The underlying technology deserves attention: Linea uses zk-EVM (zero-knowledge Ethereum Virtual Machine), which guarantees immediate final confirmations through mathematical proofs. For Swift and its partner banks, this means something concrete: 24/7 real-time settlements, reduced latency, and significantly lower costs. Unlike the Optimistic Rollup used by other L2 (which require days of dispute periods), zk-EVM offers the capital flow speed that financial institutions demand.
The number is impressive: Swift manages about $150 trillion in annual payments. If the blockchain platform achieves full efficiency with instant settlement, tens of trillions of dollars—currently immobilized as pre-funded reserves to cover settlement delays across time zones, from the US to Asia and Europe—would be freed and reintroduced into the real economy.
The challenge for Ripple: ten years of sacrifices, but the wall remains standing
In 2012, Ripple launched XRP Ledger with a clear goal: to replace the inefficient Swift correspondent banking model. For over a decade, the company has built RippleNet, connecting over 300 financial institutions through the On-Demand Liquidity (ODL) service. The results are impressive on paper: cross-border settlement times reduced from days to 3-5 seconds, payment volumes doubled to around $30 billion by 2022.

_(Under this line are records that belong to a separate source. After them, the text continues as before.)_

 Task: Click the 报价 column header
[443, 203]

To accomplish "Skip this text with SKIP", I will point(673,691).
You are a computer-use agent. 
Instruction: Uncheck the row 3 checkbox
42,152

Yet, despite legal victories—in particular the 2023 ruling that XRP is not inherently a security, and the final resolution of the battle with the SEC in August 2025—Ripple remains in a weaker position. Its network currently covers about 40 payment markets and collaborates with over 20 countries to develop CBDC platforms. In the retail sector, it has tangible successes: SBI Remit in Japan uses XRP for transfers to the Philippines, Vietnam, and Indonesia; Santander offers transparency and speed through One Pay FX. American Express and PNC Bank, at the corporate level, rely on RippleNet to optimize commercial settlements.
However, compared to Swift—covering over 200 countries and more than 11,000 financial institutions—Ripple operates on a much smaller scale.

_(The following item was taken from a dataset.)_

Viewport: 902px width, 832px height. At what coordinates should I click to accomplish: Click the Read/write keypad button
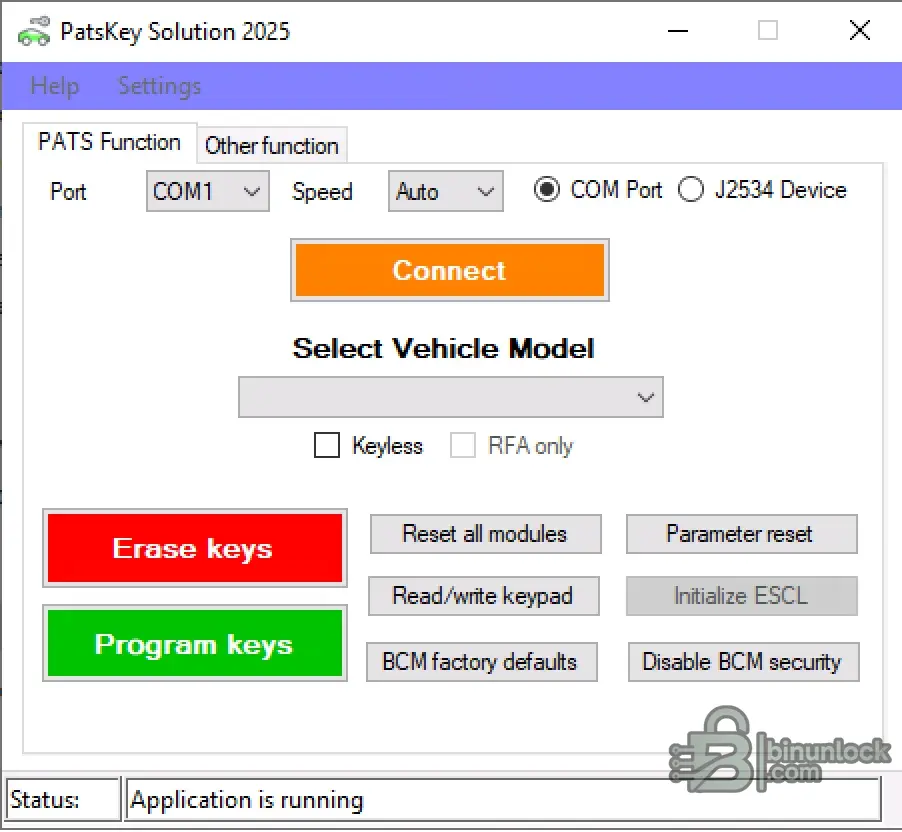(x=483, y=596)
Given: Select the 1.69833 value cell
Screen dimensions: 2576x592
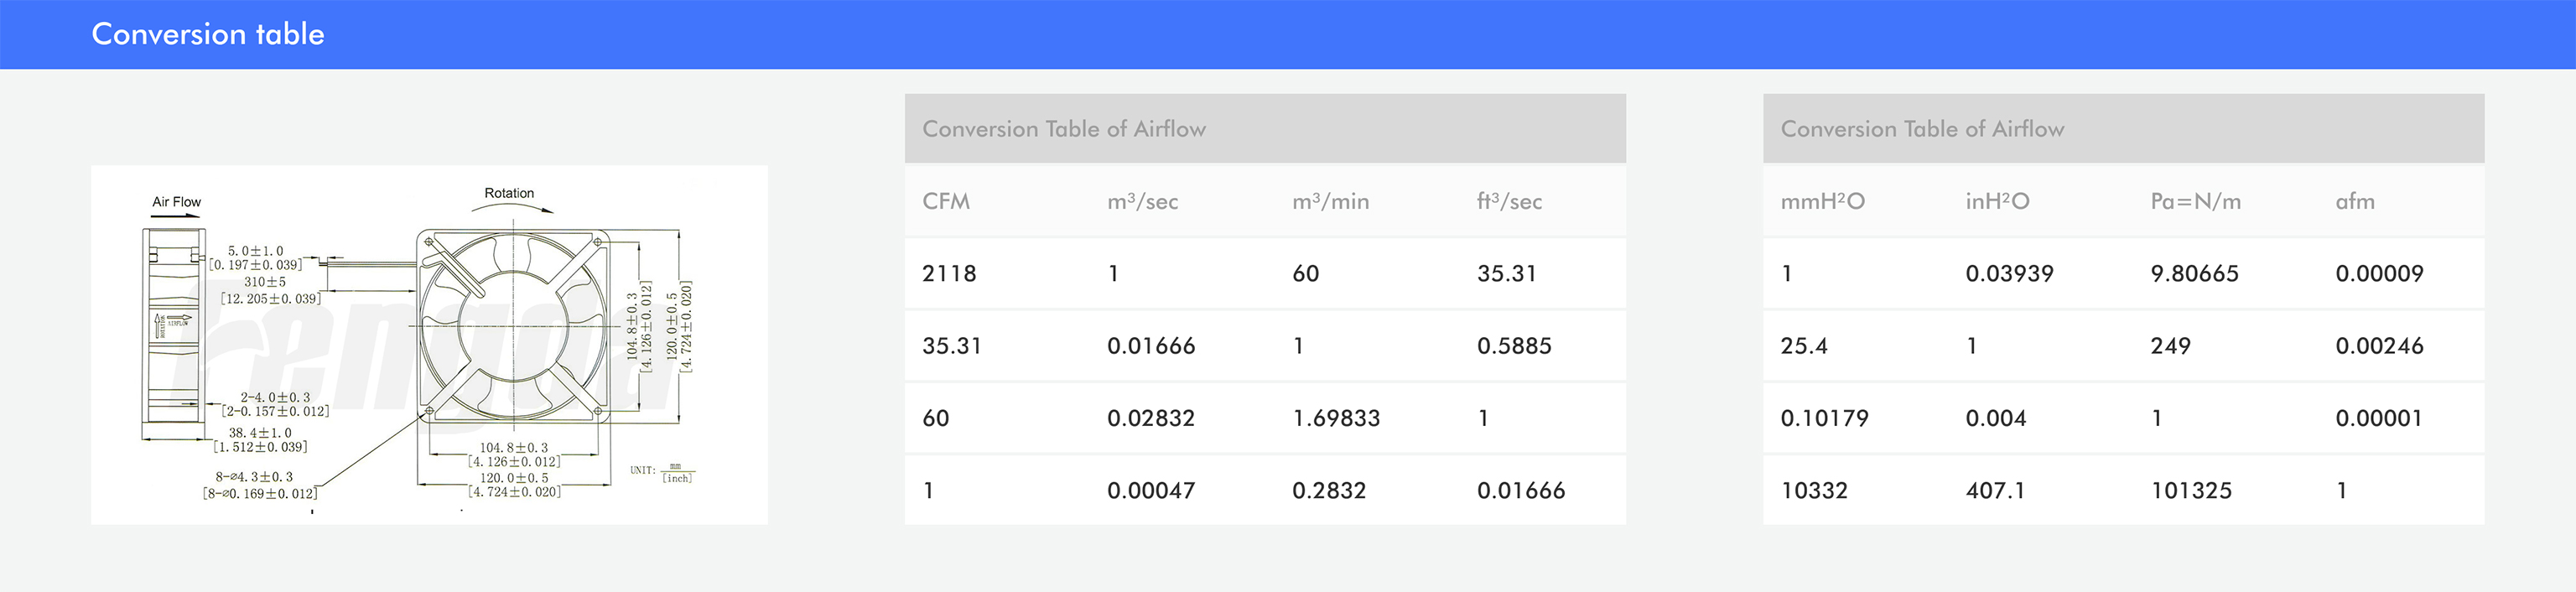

The decisive advantage: asset neutrality versus dependence on XRP
This is the core of the issue. Ripple’s ODL model heavily depends on XRP as a bridge currency: the volatility risk falls on the participants. Swift’s blockchain ledger, on the other hand, is designed to support a variety of assets: fiat currencies, stablecoins, CBDCs. The thousands of banks in the Swift system can achieve instant settlement simply by updating their infrastructure, without taking on market risk on a single asset.
This “asset neutrality” combined with Linea’s technical advantages creates a difficult-to-overcome barrier. Global financial institutions will have an option that offers both speed and compliance, without introducing asset volatility.
What it means for the global financial sector
Swift’s decision to build on Ethereum Layer 2 is not just a technological modernization. It is the official confirmation that blockchain will become the core of mainstream finance. The old model of correspondent banking—with its manual reconciliation complexities, time delays across US time zones and other regions, and massive capital immobilization—is about to be surpassed.
A shared ledger, verified via smart contracts and operating 24/7, will eliminate fragmentation between tokenization networks. For the first time, global financial institutions will be able to transfer value with the same immediacy and certainty that only decentralized systems have demonstrated they can offer.
Ripple has opened a door in the wall of the traditional system. Swift is about to demolish the entire wall—and the sector will never be the same.